Un rapporto "reale" con Dio

Una sera il suo animo è più sereno: Flannery ha finalmente una storia da raccontare. «Mi hai dato una storia», dice. È l'idea di Dio che colpisce: Dio è una persona reale, con cui si ha un rapporto reale. A lei il cristianesimo interessa assai poco, perché il cristianesimo non è una persona reale, ma solo una religione.
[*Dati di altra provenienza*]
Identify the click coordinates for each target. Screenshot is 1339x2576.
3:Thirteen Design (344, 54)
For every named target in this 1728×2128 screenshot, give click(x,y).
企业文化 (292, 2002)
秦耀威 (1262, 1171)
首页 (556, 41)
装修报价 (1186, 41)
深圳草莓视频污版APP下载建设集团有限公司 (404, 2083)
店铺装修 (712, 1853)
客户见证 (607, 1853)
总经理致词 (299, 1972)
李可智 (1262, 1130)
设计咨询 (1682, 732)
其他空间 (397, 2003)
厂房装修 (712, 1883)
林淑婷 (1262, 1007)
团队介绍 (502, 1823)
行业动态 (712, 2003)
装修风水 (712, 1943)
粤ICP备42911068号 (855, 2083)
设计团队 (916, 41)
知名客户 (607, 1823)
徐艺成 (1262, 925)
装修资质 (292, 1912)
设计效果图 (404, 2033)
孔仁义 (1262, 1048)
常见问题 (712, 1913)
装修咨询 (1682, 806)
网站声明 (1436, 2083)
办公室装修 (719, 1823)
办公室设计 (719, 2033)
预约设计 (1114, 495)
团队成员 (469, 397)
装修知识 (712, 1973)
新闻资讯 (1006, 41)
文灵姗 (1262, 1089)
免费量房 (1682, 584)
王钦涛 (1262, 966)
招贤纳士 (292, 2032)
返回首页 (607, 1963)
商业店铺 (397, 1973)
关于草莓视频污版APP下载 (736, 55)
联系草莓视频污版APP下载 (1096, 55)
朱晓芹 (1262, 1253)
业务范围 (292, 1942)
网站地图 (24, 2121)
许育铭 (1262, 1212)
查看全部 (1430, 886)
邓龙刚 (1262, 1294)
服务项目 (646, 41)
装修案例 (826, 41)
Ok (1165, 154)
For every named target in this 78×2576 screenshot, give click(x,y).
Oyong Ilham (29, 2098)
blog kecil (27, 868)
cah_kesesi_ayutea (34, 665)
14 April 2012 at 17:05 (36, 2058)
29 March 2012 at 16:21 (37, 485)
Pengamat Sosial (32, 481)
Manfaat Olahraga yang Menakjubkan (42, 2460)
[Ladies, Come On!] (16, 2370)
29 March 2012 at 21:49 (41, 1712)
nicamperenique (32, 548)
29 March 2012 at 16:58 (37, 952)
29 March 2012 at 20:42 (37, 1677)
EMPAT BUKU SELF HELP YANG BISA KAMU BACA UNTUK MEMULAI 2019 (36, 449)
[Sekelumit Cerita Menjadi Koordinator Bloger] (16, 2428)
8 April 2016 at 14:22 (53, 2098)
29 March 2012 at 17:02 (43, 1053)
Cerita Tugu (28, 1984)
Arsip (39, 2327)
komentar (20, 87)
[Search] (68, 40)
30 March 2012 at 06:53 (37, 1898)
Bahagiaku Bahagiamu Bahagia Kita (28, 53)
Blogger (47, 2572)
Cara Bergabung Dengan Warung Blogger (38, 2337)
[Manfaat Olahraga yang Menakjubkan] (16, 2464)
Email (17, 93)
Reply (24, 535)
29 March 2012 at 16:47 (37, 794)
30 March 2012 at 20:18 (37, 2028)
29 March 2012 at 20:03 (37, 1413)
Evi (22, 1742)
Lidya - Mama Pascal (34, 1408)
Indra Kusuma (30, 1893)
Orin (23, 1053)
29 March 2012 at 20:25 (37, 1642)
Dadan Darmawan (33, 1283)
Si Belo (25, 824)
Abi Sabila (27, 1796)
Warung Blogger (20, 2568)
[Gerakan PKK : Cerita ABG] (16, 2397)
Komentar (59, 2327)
Per la O'Connor Dio è quello che, in una precisa ora del giorno, le ha dato una storia. Poi Gli chiede una cosa strana: «Per favore, non costringermi a scartare la storia perché viene fuori che è più sbagliata che giusta - o del tutto sbagliata».

"Territorio del diavolo"

Entriamo nel cuore, qui, di un enorme conflitto. Flannery O'Connor è una grande scrittrice perché è grande il suo conflitto. Dio dona storie ma sono storie imperfette, e va bene così: è compito dello scrittore scoprire che sono le sole interessanti. Ma lo scrittore cerca storie perfette, storie che brillino di luce propria, senza che un'altra luce - un pensiero, una passione, Dio, oppure uno sbaglio - le cada addosso.

Qui sta il dilemma. Lo scrittore riceve da Dio un dono che tende continuamente a disarcionarlo dalla fede in Lui. Perciò Flannery in seguito definirà la letteratura «territorio del diavolo».